Ele observa também a comercialização lenta da soja brasileira e a China muito pontualmente agindo nas importações, sem que possibilite um enxugamento dos estoques.

Nesse ponto, Sene adverte para outro fator baixista: a chegada do milho safrinha, o de inverno, que está começando a ser colhido, e vai explodir nos armazéns e portos em julho.

Também em volume recorde, de aproximadamente 100 milhões de toneladas, o milho vai competir por espaço logístico com a outra commodity.

Abundância no milho

O milho sofre com as mesmas variáveis que a soja. Sente o peso dos investidores tirando recursos dos ativos de maior risco, caso dos derivativos, como são também chamados negócios com contratos futuros, e sob ataque das condições da oferta americana futura.

Mais de 90% da área prevista para o grão já está plantada, projetando uma produção recorde acima de 387 milhões de toneladas. Com os estoques elevados e a nova temporada brasileira podendo bater em 100 milhões de toneladas, a abundância empurra os preços ladeira abaixo.

Por isso, Roberto Carlos Rafael, trader e CEO da Germinar Corretora, acredita em espaço para ceder mais, já que ele vê o cereal ainda caro em Chicago, cotado em torno de R$ 5,90 no contrato de julho.
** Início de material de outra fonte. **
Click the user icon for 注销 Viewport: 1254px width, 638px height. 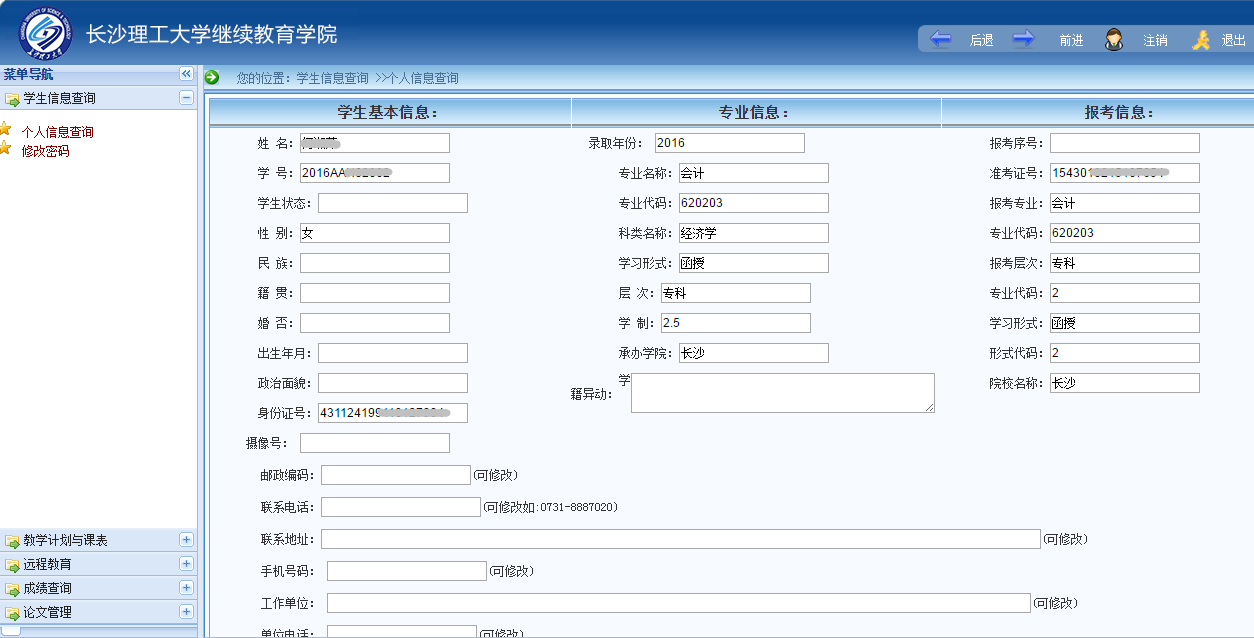pos(1113,39)
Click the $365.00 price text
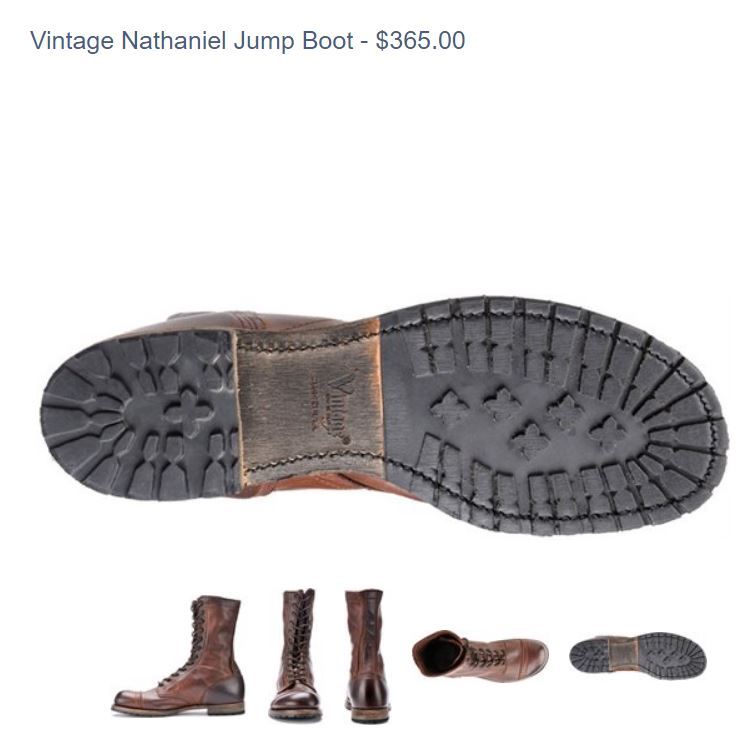This screenshot has height=751, width=751. [421, 40]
Se a torcida para que o calor e a seca nos Estados Unidos não funcionar até que comece a colheita, o “produtor está numa sinuca de bico nos próximos meses”, acrescenta o especialista.

Pressão no açúcar

Enquanto a safra da Índia já foi descontada, mantendo o açúcar em Nova York com boa pegada acima de 25 centavos de dólar por libra peso (unidade de peso negociada), agora entra em cena a safra brasileira.

Salvo momentos de chuvas, que atrasam a moagem, como neste meio de semana, e que limitam as perdas, o que vem pela frente são fatores de pressão, avalia Maurício Muruci, da Safras & Mercado.

Ainda sob o farol do desequilíbrio da crise econômica-política nos EUA, a tendência da commodity é de ceder na rabeira do petróleo, que despencou mais de 4% na terça e mais 1,80% nesta quarta.

Com petróleo em situação de baixa, o mundo vê o Brasil desviando mais cana para produzir açúcar e fugir do combustível renovável sem competitividade.

Em temporada acima de 600 milhões de toneladas de cana produzida – mais de 60 milhões sobre a última –a contraindicação desse movimento é o aumento da oferta mundial da commodity.

“Penso que vá cair para 24 centavos por libra peso e depois deverá cair mais um pouco, se estabilizando em torno de 22”, explica Muruci.